Gocce di memoria
di
Francesco Nucera
Leo, seduto vicino alla stufa, cercava di sfruttarne la luce per guardare una foto ingiallita. Lo ritraeva da giovane, a petto nudo, con un fucile in mano. Indossava dei pantaloni mimetici, e ai piedi lo stesso modello di anfibi che aveva in quel momento. Accanto a lui, sorridente come sempre, c'era Rachid in uniforme. Ma quello era un ricordo, di un passato lontano, legato al tempo dei giochi.
Un lampo cadde vicino alla casa, illuminando a giorno il salotto. Un'ombra immensa si proiettò sul muro per quella frazione di secondo. Spaventato, Leo si gettò all'indietro.

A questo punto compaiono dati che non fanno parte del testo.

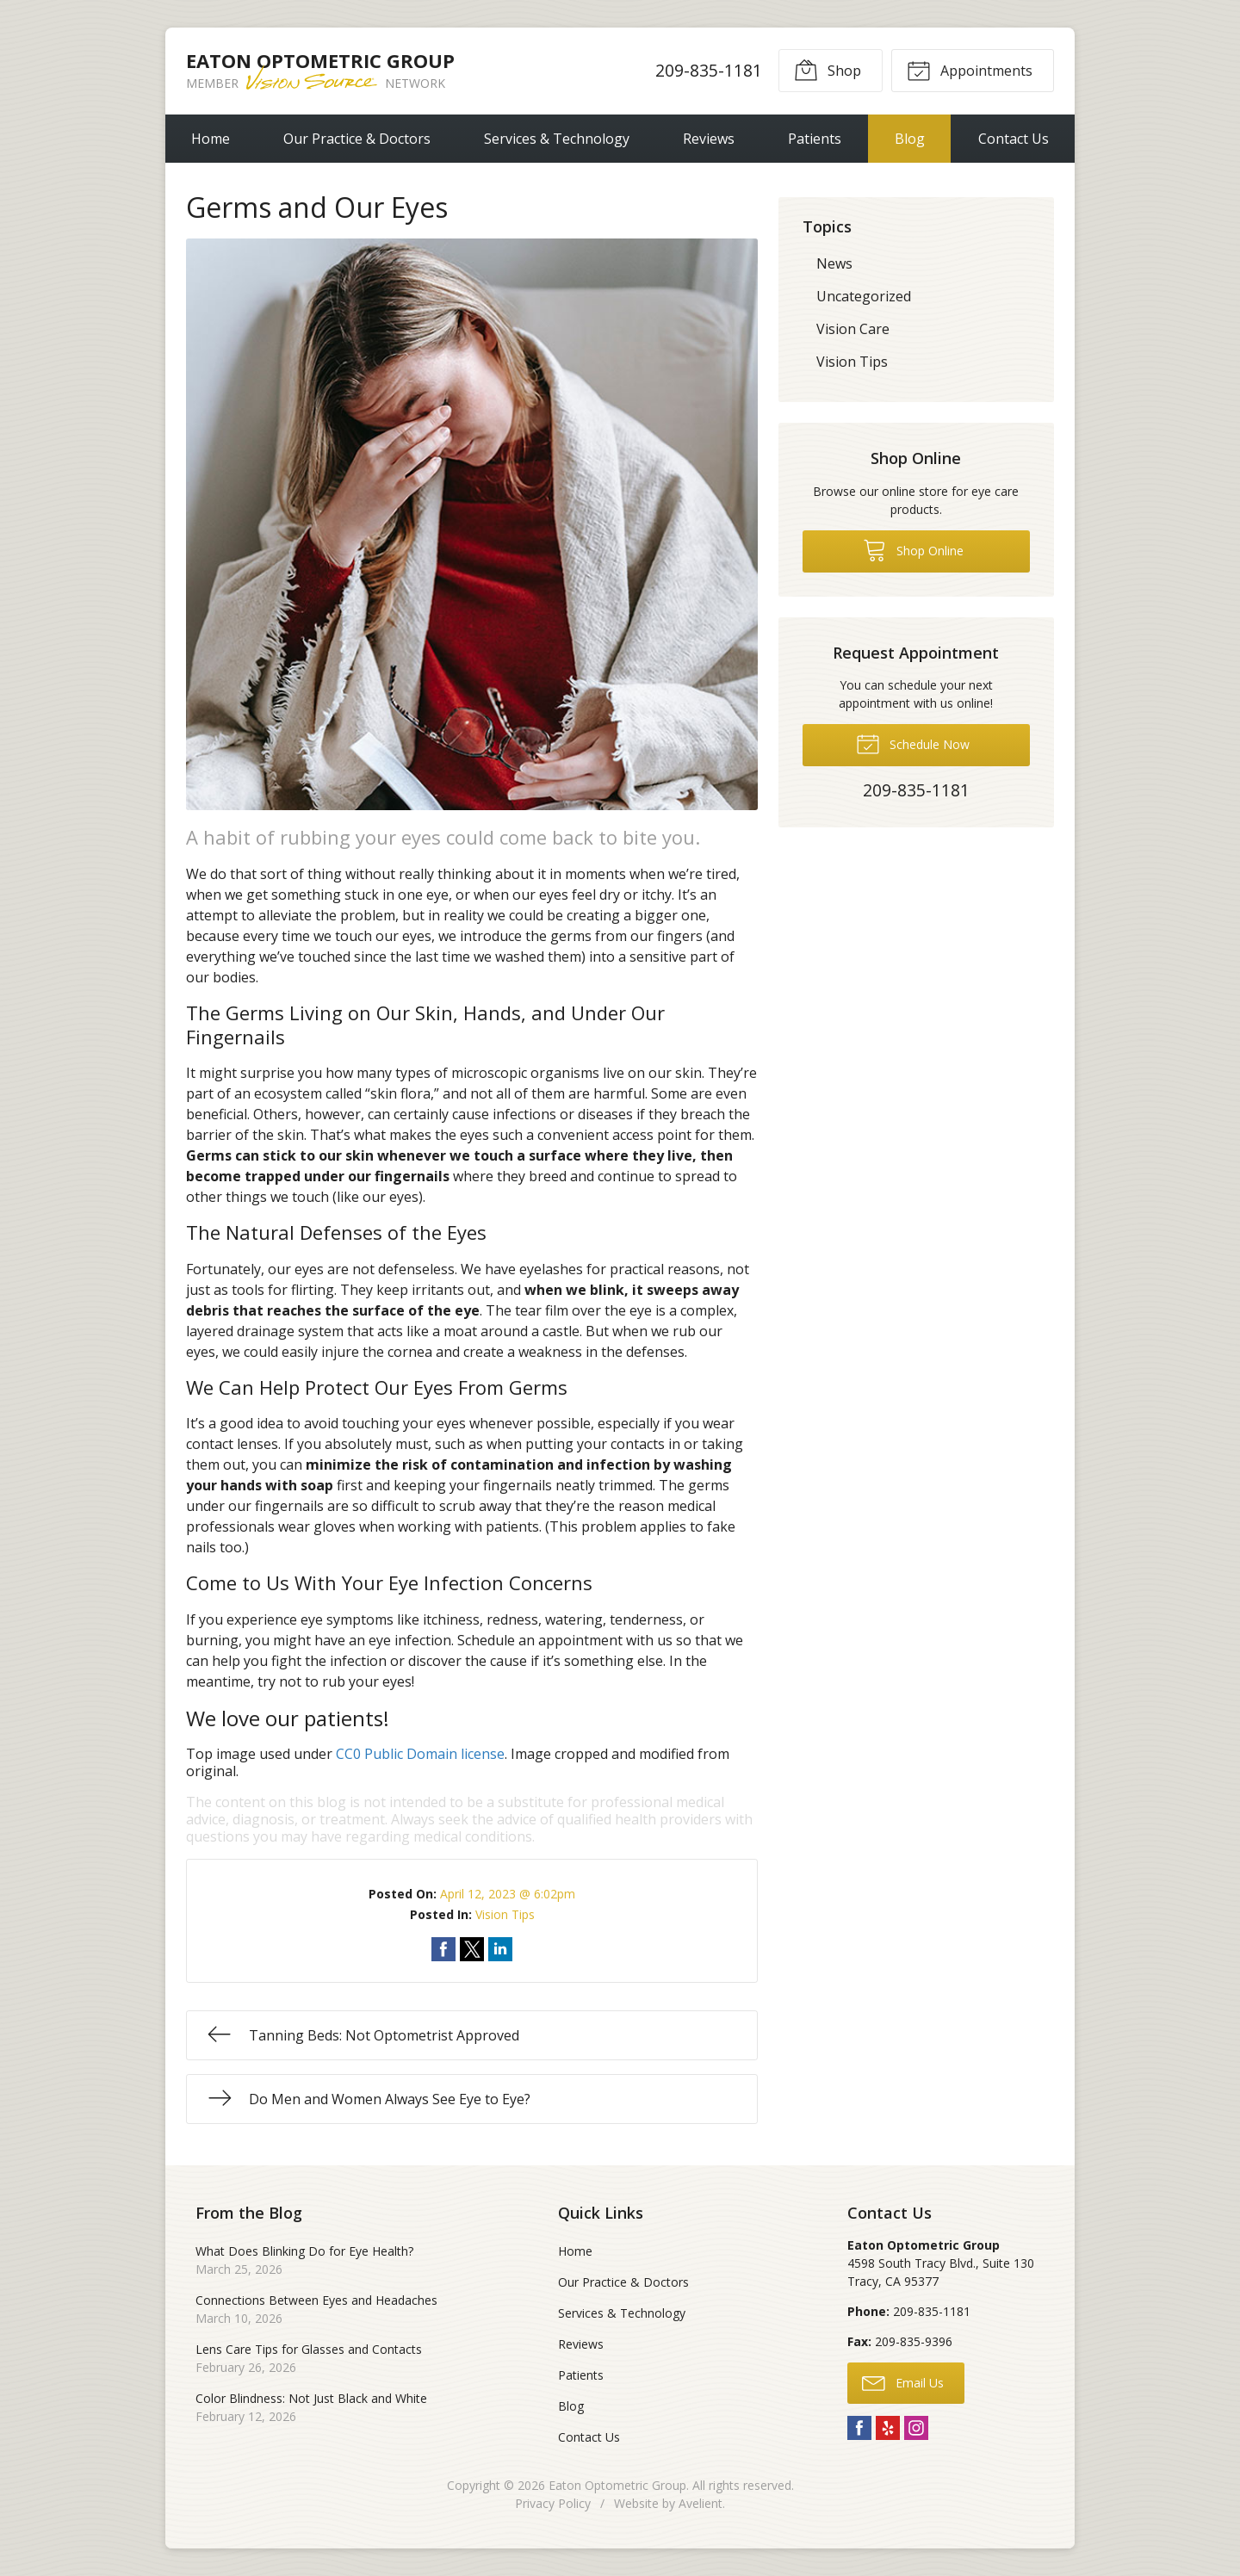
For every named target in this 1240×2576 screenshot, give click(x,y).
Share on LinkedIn (500, 1949)
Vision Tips (505, 1914)
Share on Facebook (443, 1949)
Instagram (916, 2428)
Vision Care (853, 328)
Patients (814, 138)
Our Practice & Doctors (357, 138)
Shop (827, 70)
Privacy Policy (553, 2503)
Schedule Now (913, 743)
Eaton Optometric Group (617, 2485)
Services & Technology (556, 138)
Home (210, 138)
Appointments (969, 70)
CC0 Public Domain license (420, 1753)
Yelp (888, 2428)
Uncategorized (863, 296)
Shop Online (913, 549)
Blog (910, 138)
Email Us (903, 2382)
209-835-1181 (708, 70)
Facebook (859, 2428)
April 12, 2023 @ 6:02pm (507, 1894)
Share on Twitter (472, 1949)
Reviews (709, 138)
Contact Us (1013, 138)
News (834, 263)
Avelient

«Anche stanotte la stessa storia?» Ada aspettò che il tuono si esaurisse. Uscì dall'ombra, e gli andò incontro, mostrando un ghigno sadico. «Se ti vedessero i tuoi uomini, cosa direbbero?»
Leo si sollevò da terra, incurante infilò la foto nella tasca laterale dei pantaloni.
«Non lo sapranno mai.» disse l'uomo sedendosi sul divano. «Perché a te piace questa casa!»
Ada sollevò il labbro superiore e storse il naso. «Se potessimo avere la luce, tutta la notte, sarebbe meglio.» disse scocciata.
«Abbiamo il frigo e il gas. Accontentati.» rispose lui.
«Quello lo faccio da sempre,» La donna scoppiò in una risata forzata. «e il vicinato ti ringrazia.»
Leo strinse forte il plaid su cui si era seduto. «Se non fosse stato per tuo padre.» Si morse le labbra per non finire la frase.
«Non parlarmi di quel traditore. È lui che mi ha cacciato in questo guaio.»
«Non chiamarlo così.» Leo schizzò in avanti, fermandosi a una spanna dalla moglie. «Lui era diverso da te!» sussurrò rabbioso.
La donna rise ancora più forte della prima volta. «Voi non dovreste usare certi termini» Lo stava sfidando. «Voi siete come tutti, no?»
Leo si voltò e tirò un calcio al vuoto. Un tuono coprì l'imprecazione che gli uscì dalla bocca.
«Quanto ardore, ti chiamava così Rachid?» Ada gli poggiò la mano su una spalla. «Sai, mi sarebbe piaciuto conoscerlo. Peccato se ne sia dovuto andare.»
Leo si voltò di scatto, aveva gli occhi gonfi di lacrime, e le mani gli tremavano.
«Che cosa vuoi?»
«Farti soffrire, come mi ha costretta a fare mio padre.» I capelli biondi di Ada, volteggiarono in aria mentre si girava dandogli le spalle.
«Lo stai già facendo da dieci anni.» disse Leo fra i denti.
Ada finse di non sentire e, lentamente, andò fino all'ingresso. Prese la giacca del marito e se la mise. La fascia rossa, che doveva cingergli il braccio, le circondava il gomito.
«Credo che potrei fare anch'io il gerarca.» Fece una piroetta su se stessa. «Magari non farei fuggire tutti quei negri.»
«Smettila» Implorò Leo.
«No, smettila tu. Fai come i tuoi amici. Vattene, e lasciami vivere.» La donna urlò tutta la sua rabbia.
«Non posso, ho promesso a tuo padre che avrei lottato dall'interno.» Leo scoppiò a piangere.
«Mi fai schifo. Mi fate schifo tutti.» Ada sfilò la giacca e la gettò a terra. «Domani parlerò con degli amici. Ti conviene andartene.»
«Non lo farai.» Leo le andò incontro a mani giunte.
Ada non rispose, ma il suo sorriso parlava chiaro.
Un fulmine lontano illuminò una finestra. Leo estrasse la pistola e attese, uno, due, tre secondi. Arrivò il tuono, e con esso un lampo dall'interno della casa.
Leo, seduto vicino alla stufa, cercava di sfruttarne la luce per guardare una foto ingiallita. Scoppiò a piangere, pensando all'amore della sua vita, che aveva perso per sempre. Rachid.